----- Dataset extract -----

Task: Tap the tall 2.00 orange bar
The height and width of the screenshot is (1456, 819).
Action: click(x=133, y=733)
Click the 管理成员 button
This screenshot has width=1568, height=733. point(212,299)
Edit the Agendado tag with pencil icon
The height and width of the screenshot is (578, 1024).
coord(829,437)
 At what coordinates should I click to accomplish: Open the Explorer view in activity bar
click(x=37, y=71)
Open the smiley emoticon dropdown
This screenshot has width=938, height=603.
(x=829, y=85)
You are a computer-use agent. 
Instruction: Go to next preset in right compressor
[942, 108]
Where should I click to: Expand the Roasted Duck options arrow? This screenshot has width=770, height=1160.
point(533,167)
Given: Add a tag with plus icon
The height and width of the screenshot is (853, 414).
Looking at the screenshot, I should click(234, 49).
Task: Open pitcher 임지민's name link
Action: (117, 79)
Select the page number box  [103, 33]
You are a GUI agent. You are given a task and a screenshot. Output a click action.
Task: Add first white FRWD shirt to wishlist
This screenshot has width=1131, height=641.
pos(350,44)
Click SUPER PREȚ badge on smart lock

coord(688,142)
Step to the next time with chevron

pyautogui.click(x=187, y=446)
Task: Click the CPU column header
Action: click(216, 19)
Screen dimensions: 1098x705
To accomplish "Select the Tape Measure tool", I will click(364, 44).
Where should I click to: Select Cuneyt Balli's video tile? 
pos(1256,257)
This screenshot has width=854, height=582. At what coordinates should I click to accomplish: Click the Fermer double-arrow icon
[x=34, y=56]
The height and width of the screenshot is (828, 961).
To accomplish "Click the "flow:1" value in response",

-----

→ **Action item**: Every record above is to be transcribed exactly.

→ **Finished task**:
Task: Tap the tall 2.00 orange bar
The height and width of the screenshot is (1456, 819).
Action: click(x=133, y=733)
Click the 管理成员 button
This screenshot has width=1568, height=733. point(212,299)
Edit the Agendado tag with pencil icon
The height and width of the screenshot is (578, 1024).
coord(829,437)
 At what coordinates should I click to accomplish: Open the Explorer view in activity bar
click(x=37, y=71)
Open the smiley emoticon dropdown
This screenshot has width=938, height=603.
(x=829, y=85)
You are a computer-use agent. 
Instruction: Go to next preset in right compressor
[942, 108]
Where should I click to: Expand the Roasted Duck options arrow? This screenshot has width=770, height=1160.
point(533,167)
Given: Add a tag with plus icon
The height and width of the screenshot is (853, 414).
Looking at the screenshot, I should click(234, 49).
Task: Open pitcher 임지민's name link
Action: (117, 79)
Select the page number box  [103, 33]
You are a GUI agent. You are given a task and a screenshot. Output a click action.
Task: Add first white FRWD shirt to wishlist
This screenshot has width=1131, height=641.
pos(350,44)
Click SUPER PREȚ badge on smart lock

coord(688,142)
Step to the next time with chevron

pyautogui.click(x=187, y=446)
Task: Click the CPU column header
Action: click(216, 19)
Screen dimensions: 1098x705
To accomplish "Select the Tape Measure tool", I will click(364, 44).
Where should I click to: Select Cuneyt Balli's video tile? 
pos(1256,257)
This screenshot has width=854, height=582. At what coordinates should I click to accomplish: Click the Fermer double-arrow icon
[x=34, y=56]
The height and width of the screenshot is (828, 961).
To accomplish "Click the "flow:1" value in response",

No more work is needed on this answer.